After the completion of step 214, a number of detected candidate objects have been approved for addition to the reference pool while others have not. In a subsequent step 219, the reference pool is extended by adding these approved candidate objects. This may include adding data records for the approved candidate objects to the reference pool. The added approved candidate objects will be referred to as reference objects. The resulting condition of the reference pool may be referred to as an extended reference pool.

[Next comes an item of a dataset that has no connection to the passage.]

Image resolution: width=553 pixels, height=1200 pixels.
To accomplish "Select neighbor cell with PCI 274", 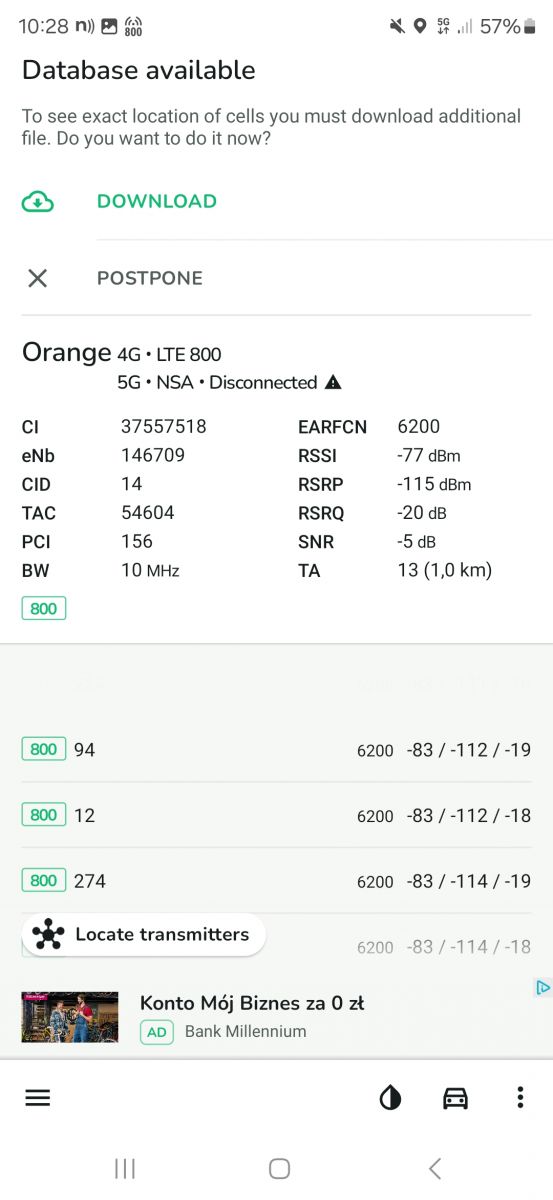I will click(x=276, y=881).
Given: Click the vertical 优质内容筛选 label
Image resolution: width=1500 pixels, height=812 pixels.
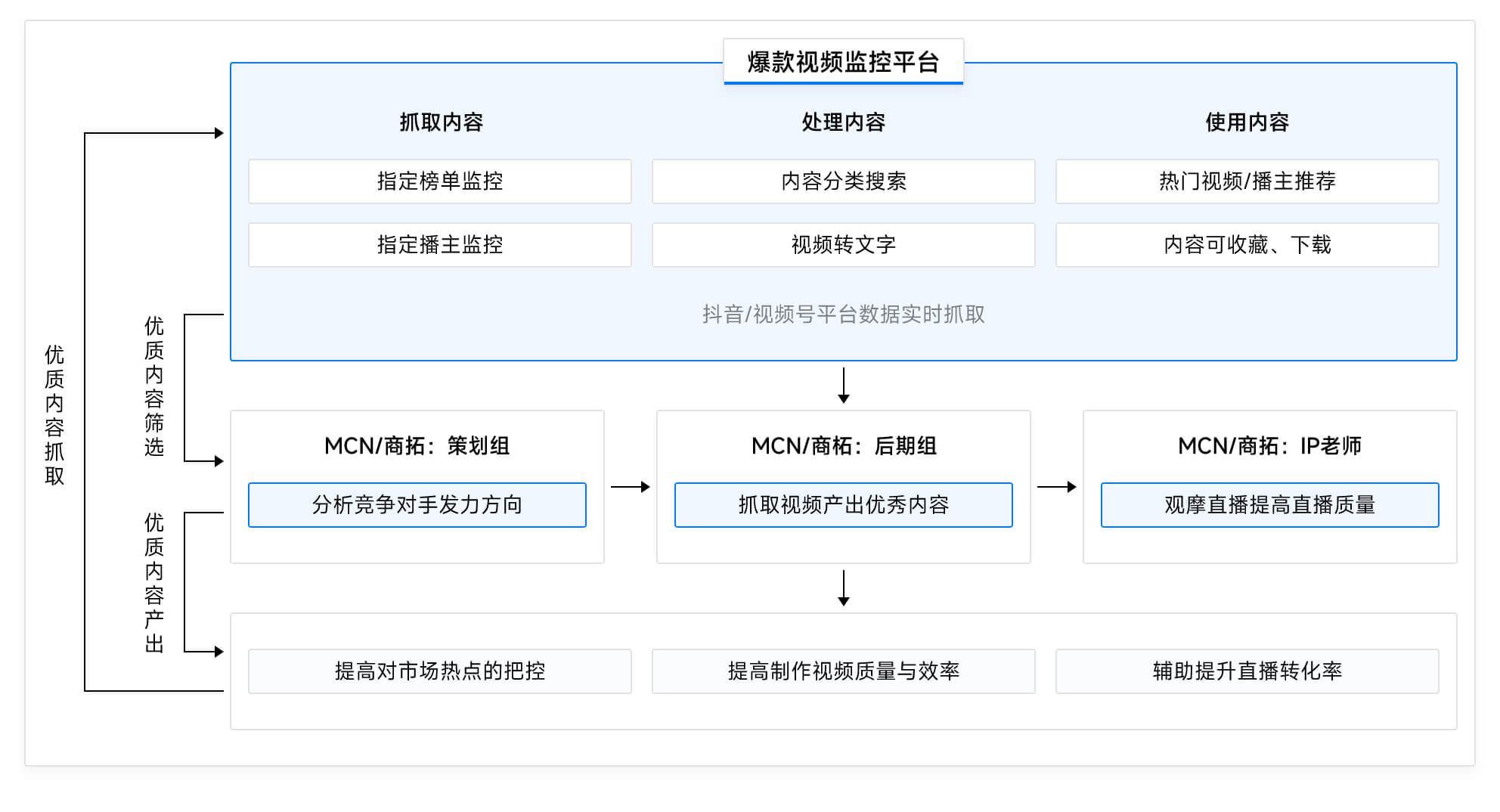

In some implementations of the method 200, all approved candidate objects are added all at once, i.e., step 219 is executed after step 214 has completed. In other implementations, the approved candidate objects are added while the detected candidate objects are being assessed as to their compliance with the first similarity criterion C1, i.e., during the execution of step 214. Even according to the second alternative, the search in the reference pool for a reference object 131 which fulfils the first similarity criterion C1 shall be restricted to the original reference objects 131, while the subsequently added candidate objects are to be disregarded; this may be achieved by adding a timestamp or flag to the corresponding data records in the extended reference pool.
Step 219 can optionally include a substep 219.1 of selecting the best few matches among the approved candidate objects. For example, a preconfigured number N of approved candidate objects can be selected. The remaining approved candidate objects will not be added to the reference pool. These candidate objects, which were not selected in substep 219.1, can either be discarded, or they can be reported as objects visually similar to the reference objects 131 in output data of the method 200. A candidate object which has been discarded in substep 219.1 may either be permanently removed from consideration, or it may be processed as a candidate object in step 220 on the basis of the extended reference pool.
Within substep 219.1, finding the best matches may correspond to finding those candidate objects which have the relatively smallest TE distance dTE to a reference object in the reference pool, or it may correspond to finding those candidate objects which have the relatively smallest TE distance dTE and VE distance dVE to a reference object in the reference pool. In a preferred embodiment, substep 219.1 includes selecting those candidate objects which have the relatively smallest TE distance dTE to a reference object in the reference pool while ensuring that no pair of objects in the extended reference pool have a too large VE distance. A constructive algorithm for selecting N candidate objects with this property may proceed as follows: (i) Find those N1 candidate objects such that each has one of the N1 relatively smallest values of the TE distance dTE to some reference object in the reference pool. (ii) Find those N−N1 candidate objects which has one of the N−N1 relatively greatest values of the maximum TE distance to another object in the reference pool or to a candidate object approved in step 219. (iii) Discard the found N−N1 candidate objects. Alternatively, the operation (ii) may include comparing the maximum TE distance with a preconfigured distance threshold.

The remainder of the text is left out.